One of the things I love most about autumn is the fact that I can legitimately enjoy soup. Of course, one can enjoy soup at any time, but as I hail from a hot climate the idea of soup in the summer jars. Badly. To me it feels like wearing a wool coat and Uggs to the pool. Just wrong.
For work, I make soup pretty much year-round (Scots expect it, as it is quite cool year-round, save that one Tuesday in July that catches you out). Sometimes gazpacho or this beetroot, fennel and cumin soup, or a kind of soup stew hybrid that doesn’t mind being served at room temperature. Even if the thermometer barely troubles the high-teens Celsius, I would never think of ordering soup at a cafe until sometime deep into September. Not until the nighttime temperatures plunge and the daytime is hallmarked by a golden light not seen since last year will I even contemplate something to be supped with a spoon.
And now is that time.
Today’s first soup of Autumn at food to glow is a transitional soup, using any vegetables still being harvested from the garden or look good at the market. For this batch I used the last of my sugarsnap peas – some very fat and starchy specimens that escaped my eye when young and eat-from-the-vine tender. I also cut some kale – which grows year-round for me (I am very lucky); plucked some exceedingly ripe tiger stripe cherry tomatoes; and cut the last fat and stumpy courgette.
I am a little sad now. Andrew just last weekend tore out the courgette plants – both pots of which had been a moderate success this year (oh, the guilt of seeing it crumpled like a curled up spider in the compost bin). And I have just wrenched out the beans and peas, and turned over the soil in readiness for goodness knows what at this time of year.
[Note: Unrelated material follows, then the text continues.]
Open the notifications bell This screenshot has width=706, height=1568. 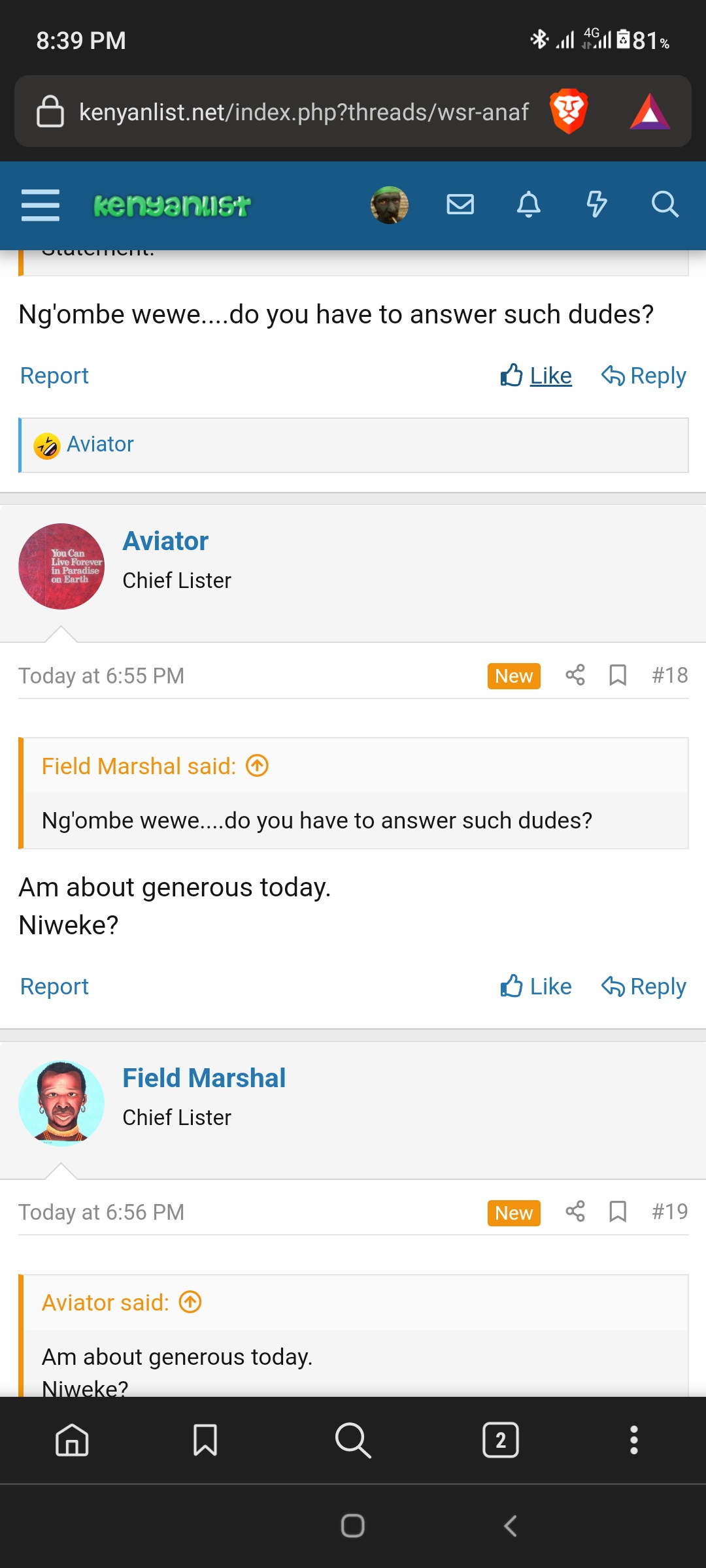(x=529, y=204)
Never mind, I got a lot from scandalously little effort. Imagine what I could achieve if I knew what I was doing? There’s a thought.
Now I need to put in some effort to make time for soup-making – anything to keep the Uggs and coats at bay. This old Floridian still can’t get used to such alien clobber, despite living here for 26 years. But soup? Yeah, total assimilation.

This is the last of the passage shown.